M. [N] sera en conséquence condamné à leur verser 99 % de cette somme, soit 7 423,28 euros.
Les surcoûts induits par la faute du notaire sont également justifiés s’agissant du constat d’huissier de justice des lieux des avoisinants du 4 mai 2021 pour un montant de 285,20 euros ainsi que s’agissant des honoraires du conseil et du géomètre auxquels ont eu recours les appelants pour procéder à la modification du projet, pour un montant de 1 080 euros. Les appelants sollicitent l’allocation de la somme de 1 360 euros à ce titre.
M. [N] sera condamné à verser à M. et Mme [M] 99 % de cette somme, soit 1 346,40 euros.
En revanche, le fait que les appelants subissent une dépréciation de la valeur de leur propriété du fait de la servitude de passage qu’ils ont finalement dû instituer sur leur propre fonds, ainsi qu’un préjudice de jouissance, ne saurait être considéré comme étant en lien de causalité direct avec la faute commise par le notaire.
En effet, selon les dires mêmes des appelants, en raison de leur situation financière, ils souhaitaient procéder à la division de leur fonds et à la vente d’une parcelle enclavée, laquelle ne pouvait se faire, en l’absence de servitude sur le fonds de société [3], qu’en créant une servitude sur leur propre fonds, de sorte que la faute commise par M. [N] est indifférente à cet état de fait.
M. et Mme [M] seront déboutés de leur demande au titre de la dépréciation de leur bien et de la perte de jouissance.
S’agissant du préjudice moral invoqué, M. et Mme [M] indiquent qu’ils se sont retrouvés dans une situation difficile à l’égard de leurs futurs voisins, d’autant plus que les complications sont nées de la faute d’un professionnel du droit, alors qu’en outre ils étaient à l’époque en grande difficulté financière.
De fait, la faute du notaire les a conduits à devoir négocier avec leurs acquéreurs pour trouver l’issue la moins pénalisante possible, ainsi qu’à retarder nettement la vente projetée.
Dans ces condition, M. [N] sera condamné à leur verser la somme de 4 000 euros en réparation de leur préjudice moral.
La société [1] ne contestant pas devoir sa garantie à M. [N], elle sera condamnée à relever et garantir M. [N] de toutes les condamnations prononcées à son encontre.

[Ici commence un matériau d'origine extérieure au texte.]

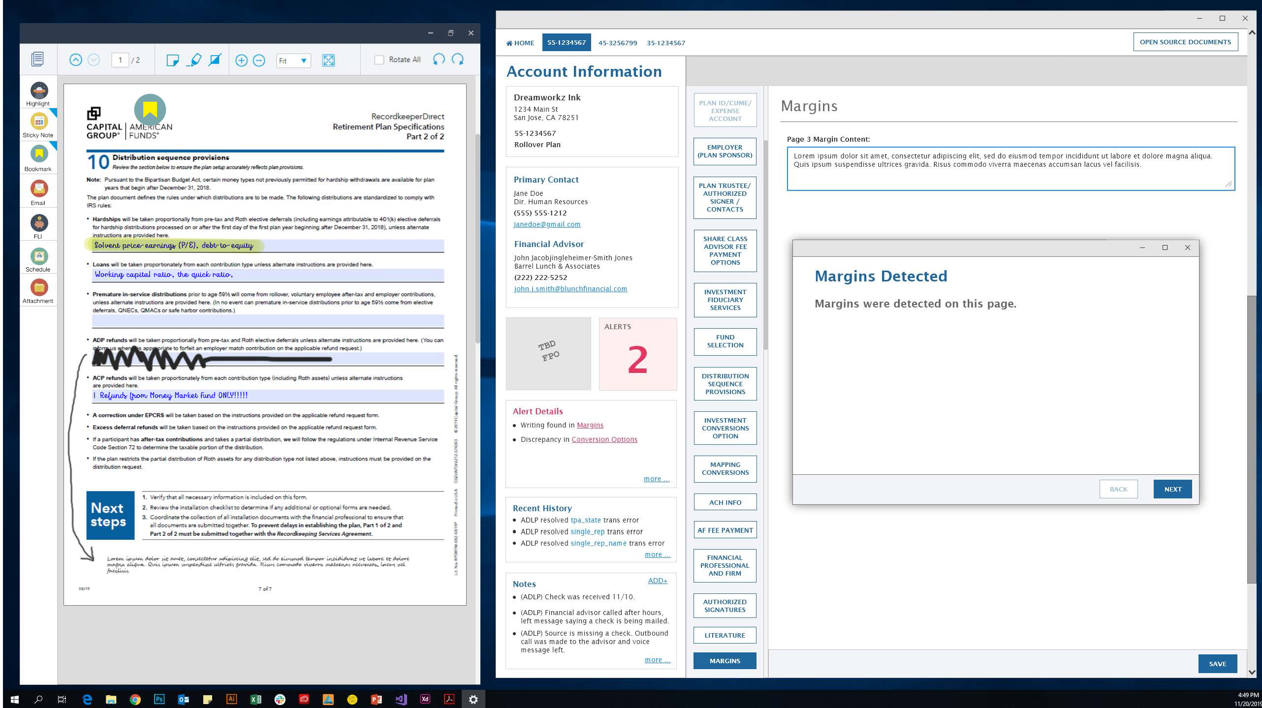Switch to account tab 45-3256799

(617, 43)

Sur les demandes accessoires
M. et Mme [M] étant accueillis en leur recours, le jugement sera infirmé en ses dispositions relatives aux frais irrépétibles et dépens de première instance.
Partie perdante, M. [N] ne saurait prétendre à l’allocation de frais irrépétibles. Il sera débouté de sa demande de ce chef et devra en outre supporter les dépens de première instance et d’appel.

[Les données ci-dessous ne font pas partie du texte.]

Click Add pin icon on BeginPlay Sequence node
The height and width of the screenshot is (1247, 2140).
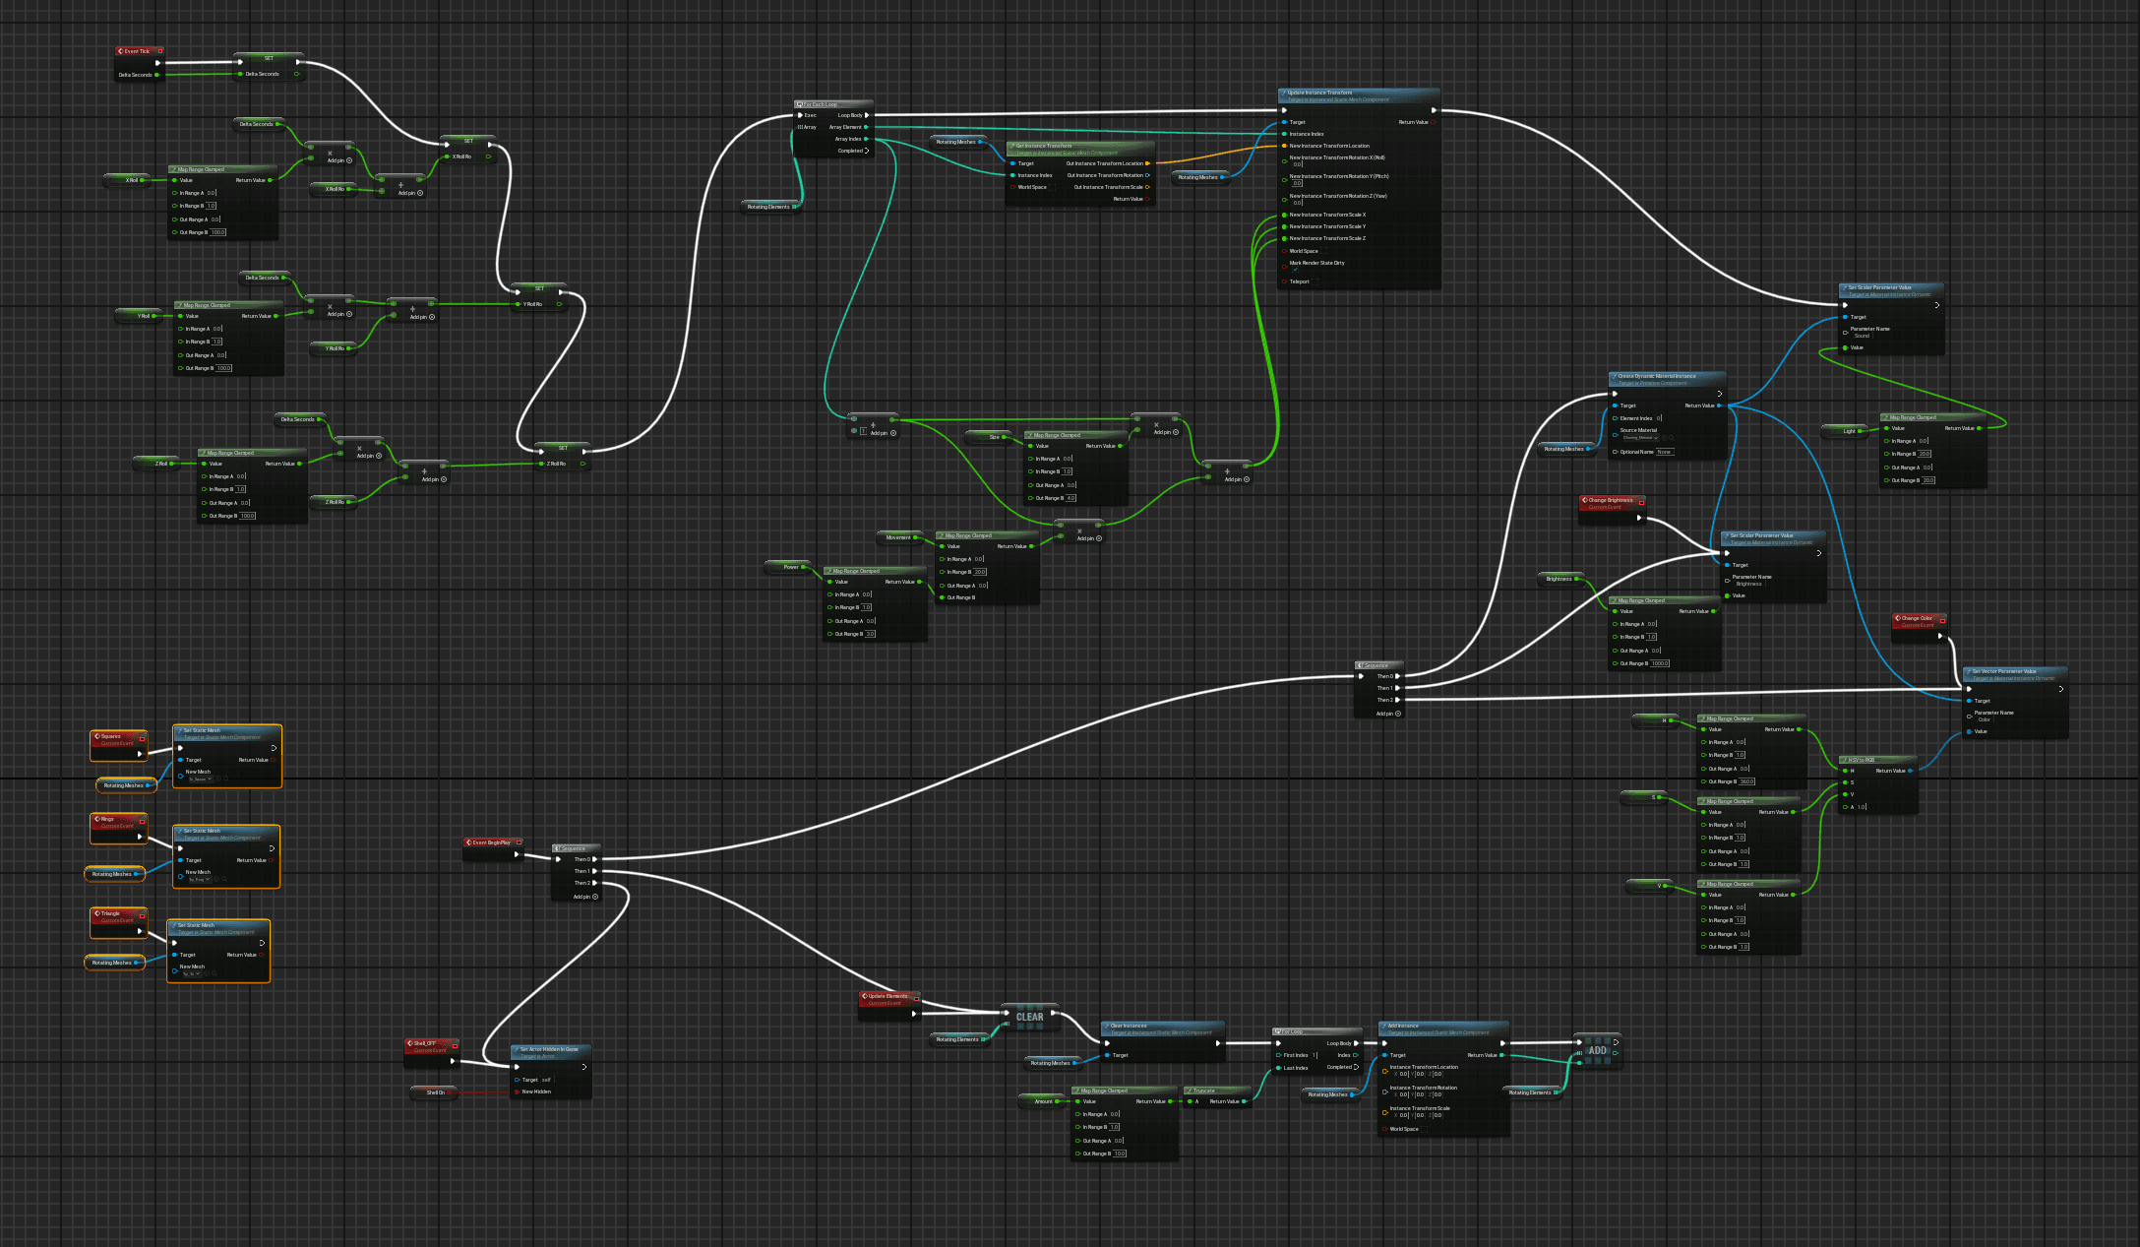pos(594,897)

Il serait par ailleurs inéquitable de laisser à M. et Mme [M] la charge des frais irrépétibles exposés. M. [N] sera en conséquence condamné à leur verser une somme de 10 000 euros sur le fondement de l’article 700 du code de procédure civile.
PAR CES MOTIFS,
La cour,
statuant par arrêt contradictoire et mis à disposition,
Infirme le jugement du 11 janvier 2024 ;
Statuant à nouveau et y ajoutant,
Condamne M. [T] [N], notaire, à verser à Mme [F] [U], épouse [M], et M. [T] [M] la somme de 8 769,68 euros (7 423,28 euros + 1 346,40 euros) en réparation de leur préjudice matériel et celle de 4 000 euros en réparation de leur préjudice moral ;
Déboute les parties du surplus de leurs demandes ;
Condamne la société [1] à relever et garantir indemne M. [T] [N], notaire, de toutes les condamnations prononcées contre lui ;
Condamne M. [T] [N] aux dépens de première instance et d’appel ;
Rejette la demande de M. [T] [N] fondée sur les dispositions de l’article 700 du code de procédure civile ;
Condamne M. [T] [N] à verser à Mme [F] [U], épouse [M], et M. [T] [M] la somme de 10 000 euros en application des dispositions de l’article 700 du code de procédure civile.

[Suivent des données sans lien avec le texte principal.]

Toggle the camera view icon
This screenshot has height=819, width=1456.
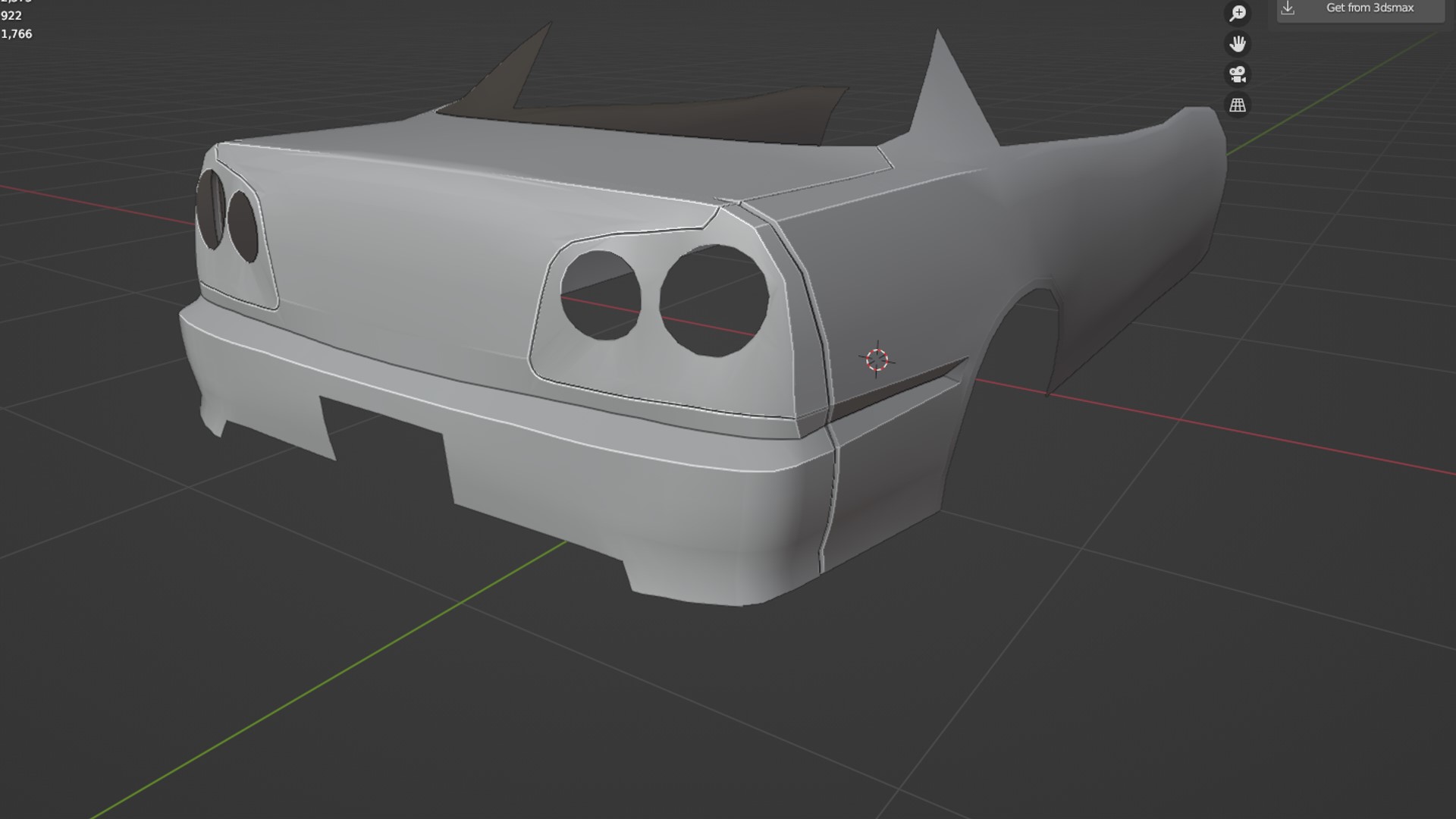1238,74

— prononcé publiquement par mise à disposition de l’arrêt au greffe de la cour, les parties en ayant été préalablement avisées dans les conditions prévues au deuxième alinéa de l’article 450 du code de procédure civile.
— signé par Madame Anna MANES, Présidente et par Madame Rosanna VALETTE, Greffière, auquel la minute de la décision a été remise par le magistrat signataire.